30. MANAGEMENT DURING LABOR…,
• 3rd stage
• Intensive observation.
• blood loss must be replaced by fresh pack cell and amount must
not exceed loss amount to avoid overloading
Puerperium
• Bed rest
• Sign of infection detected and treated.
• Pre delivery iron therapy must be continued until patient
restores.
• Diet
• Patient and family members must be counseled for help
at home regarding baby care and household chores
31. FOLLOW UP
Recheck haemoglobin 48hours after transfusion.
Advice on nutrition.
Continue iron therapy if still pale.
Explain the important of keeping ante natal appointment.
ADVICE ON DISCHARGE
Advise on diet rich in iron, protein and vitamins.
Advice on use of iron supplements to augument diet.

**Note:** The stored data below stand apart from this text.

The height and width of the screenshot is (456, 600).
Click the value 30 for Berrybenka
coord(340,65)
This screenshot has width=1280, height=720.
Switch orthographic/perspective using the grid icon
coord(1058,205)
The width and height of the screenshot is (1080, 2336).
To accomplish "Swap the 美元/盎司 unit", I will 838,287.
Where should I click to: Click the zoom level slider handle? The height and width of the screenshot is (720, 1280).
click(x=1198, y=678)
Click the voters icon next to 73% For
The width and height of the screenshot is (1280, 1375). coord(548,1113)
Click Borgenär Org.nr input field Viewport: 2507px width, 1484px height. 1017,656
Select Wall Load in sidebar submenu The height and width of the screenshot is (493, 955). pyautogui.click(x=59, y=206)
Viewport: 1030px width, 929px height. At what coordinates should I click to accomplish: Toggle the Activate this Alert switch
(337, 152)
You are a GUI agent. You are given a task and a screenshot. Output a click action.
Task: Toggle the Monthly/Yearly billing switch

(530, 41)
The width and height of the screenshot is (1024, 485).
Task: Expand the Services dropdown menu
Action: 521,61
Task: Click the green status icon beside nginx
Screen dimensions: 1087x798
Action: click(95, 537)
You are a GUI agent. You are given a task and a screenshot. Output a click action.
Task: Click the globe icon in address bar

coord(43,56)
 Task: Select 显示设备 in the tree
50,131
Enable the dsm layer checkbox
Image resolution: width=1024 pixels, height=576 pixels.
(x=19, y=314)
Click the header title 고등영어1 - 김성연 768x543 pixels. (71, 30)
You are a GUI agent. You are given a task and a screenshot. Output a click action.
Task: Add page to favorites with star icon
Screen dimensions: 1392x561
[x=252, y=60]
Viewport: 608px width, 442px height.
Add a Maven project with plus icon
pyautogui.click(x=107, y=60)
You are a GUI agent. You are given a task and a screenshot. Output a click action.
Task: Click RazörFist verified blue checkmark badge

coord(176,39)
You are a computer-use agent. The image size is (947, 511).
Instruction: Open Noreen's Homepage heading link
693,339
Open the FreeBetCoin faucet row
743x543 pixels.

Educate on taking iron drugs after meals with fruit juices or
vitamin c to enhance absorption.
Remind her on family planning.
Advice her on keeping aseptic techniques in order to avoid
infection.
32. CONCLUSION
• Anemia in pregnancy is the most commonly occurring
disorder during pregnancy, so every mother who are
pregnant must screen for anemia and must take
treatment as soon as possible along with diets rich in
iron and also must have family support and care
throughout pregnancy.
33. MALARIA
• Malaria infection during pregnancy is a
significant public health problem with substantial
risks for the pregnant woman, her fetus, and the
newborn child. Malaria-associated maternal
illness and low birth weight is mostly the result of
Plasmodium falciparum infection and occurs
predominantly in Africa.
• Malaria infection in pregnant women is
associated with high risks of both maternal and
perinatal morbidity and mortality.
34. DEFINITION
• Malaria is a febrile illness caused by
plasmodium- a parasite transmitted through the
bite of an infected female Anopheles mosquito.
• Malaria is more frequent and complicated during
pregnancy.
35. SIGN AND SYMPTOMS
• Headache
• High-grade fever (temperature 38ºc)
• Muscle pain
• Nausea and Vomiting
• Shivering, chills and rigors
• Sweats
• Diarrhoea
• Loss of appetite
• Weakness
36. CLINICAL DIAGNOSIS
• Laboratory examination
• Blood smear test
• Rapid diagnostic tests (RDTs)
• Haemoglobin estimation may show anaemia
37. MANAGEMENT OF MALARIA IN
PREGNANCY
• The World Health Organization (WHO) recommends a
three-pronged strategy for control of malaria in
pregnancy, (prompt treatment with highly effective drug)
• use of insecticide-treated nets (ITNs)
• intermittent preventive treatment (IPTp), using
sulphadoxine-pyrimethamine (SP)
• the administration of a full treatment course of an
effective antimalarial at regular antenatal visits, usually a
month apart.
38. SECOND AND THIRD TRIMESTER
The following drugs are use in the treatment of
uncomplicated malaria in the 2nd and 3rd
trimesters of pregnancy:
• ACTs, namely artemether-lumefantrine
• amodiaquine-artesunate
• mefloquine-artesunate
• dihydroartemisinin piperaquine (DHA-PQ),
39. CONCLUSION
• Pregnant women are uniquely susceptible to malaria. Optimal
malaria prevention varies with the transmission; in higher
transmission areas ITNs have demonstrated benefits.
• In lower transmission settings, women may lack malaria immunity
and are at risk of developing severe, potentially fatal disease or
losing their babies to miscarriage or stillbirth; they require
immediate diagnosis and treatment.
• ACTs are recommended in most circumstances, although quinine
remains the first choice in the first trimester of pregnancy.
• The approach to treatment should be tailored according to
pregnancy trimester and clinical severity of malaria.